An independent journalist based in Delhi, Urmi Bhat-tacheryya’s debut book After I Was Raped (Pan Macmillan India, ₹399) tells the heart-breaking story of five survivors of rape and gangrape. Urmi writes for various national and international publications on issues of sexual assault, women’s health and culture. In 2020, Urmi won the UNFPA Laadli Award for Gender Sensitivity for her reporting on child sexual abuse.
Even while laying bare the apathy, cruelty and injustice that survivors of sexual violence have to deal with during and after the assault, the book is grounded in empathy, objectivity and a sincere search for solutions.
We asked Urmi about her key learnings from her years of research.
You have interviewed rape survivors of very varied backgrounds in this book.

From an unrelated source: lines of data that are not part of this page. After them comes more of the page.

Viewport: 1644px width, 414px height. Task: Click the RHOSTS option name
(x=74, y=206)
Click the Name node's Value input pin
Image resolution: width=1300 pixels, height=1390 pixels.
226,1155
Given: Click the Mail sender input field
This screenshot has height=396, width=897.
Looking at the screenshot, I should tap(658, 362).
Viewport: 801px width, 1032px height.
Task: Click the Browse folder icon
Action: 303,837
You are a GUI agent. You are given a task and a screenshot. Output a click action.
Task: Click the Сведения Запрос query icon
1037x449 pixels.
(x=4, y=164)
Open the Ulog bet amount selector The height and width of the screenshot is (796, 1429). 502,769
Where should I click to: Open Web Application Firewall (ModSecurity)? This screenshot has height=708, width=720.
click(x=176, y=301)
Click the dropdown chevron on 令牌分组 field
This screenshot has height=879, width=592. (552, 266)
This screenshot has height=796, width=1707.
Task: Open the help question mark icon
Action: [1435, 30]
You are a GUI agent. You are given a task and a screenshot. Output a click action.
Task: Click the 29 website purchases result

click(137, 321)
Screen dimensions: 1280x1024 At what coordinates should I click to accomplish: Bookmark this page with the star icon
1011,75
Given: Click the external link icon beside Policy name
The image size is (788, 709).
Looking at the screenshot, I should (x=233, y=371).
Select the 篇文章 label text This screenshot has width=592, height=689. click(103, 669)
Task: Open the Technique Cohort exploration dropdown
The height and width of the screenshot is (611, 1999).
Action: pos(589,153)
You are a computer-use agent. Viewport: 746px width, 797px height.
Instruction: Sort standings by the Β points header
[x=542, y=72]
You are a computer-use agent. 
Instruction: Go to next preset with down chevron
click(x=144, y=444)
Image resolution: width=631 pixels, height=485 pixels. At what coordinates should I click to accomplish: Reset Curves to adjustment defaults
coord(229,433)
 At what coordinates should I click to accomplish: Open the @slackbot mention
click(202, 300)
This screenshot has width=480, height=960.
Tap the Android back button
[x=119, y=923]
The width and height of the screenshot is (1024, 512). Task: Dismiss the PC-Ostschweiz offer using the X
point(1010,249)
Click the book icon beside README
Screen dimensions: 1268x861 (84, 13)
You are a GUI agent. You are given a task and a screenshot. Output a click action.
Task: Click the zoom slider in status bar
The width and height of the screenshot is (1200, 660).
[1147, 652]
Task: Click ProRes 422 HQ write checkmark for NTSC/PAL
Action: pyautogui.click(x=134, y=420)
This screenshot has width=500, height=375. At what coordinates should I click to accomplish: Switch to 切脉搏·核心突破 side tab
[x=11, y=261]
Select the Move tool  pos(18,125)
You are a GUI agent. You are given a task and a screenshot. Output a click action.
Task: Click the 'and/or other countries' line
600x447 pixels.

What were the main insights about violence against women that you gathered during these interviews?
That it is a systemic and systematic problem and it isn’t going to go away without active, concerted effort. That we still don’t hold men responsible and accountable – both for the crime of rape and for rape culture that perpetuates it. Men aren’t held responsible – particularly, cisgender heterosexual men – because that’s what patriarchy does: make one loath to question the abusers of power – men themselves. Until we stop tiptoeing around this problem, until we stop judging women for their clothes, how late they were out at night or not (sometimes, inadvertently – sometimes, blatantly – saying women “deserved that rape”), the crime will continue unabated.
Diese Geschichte stammt aus der May - June 2021-Ausgabe von eShe.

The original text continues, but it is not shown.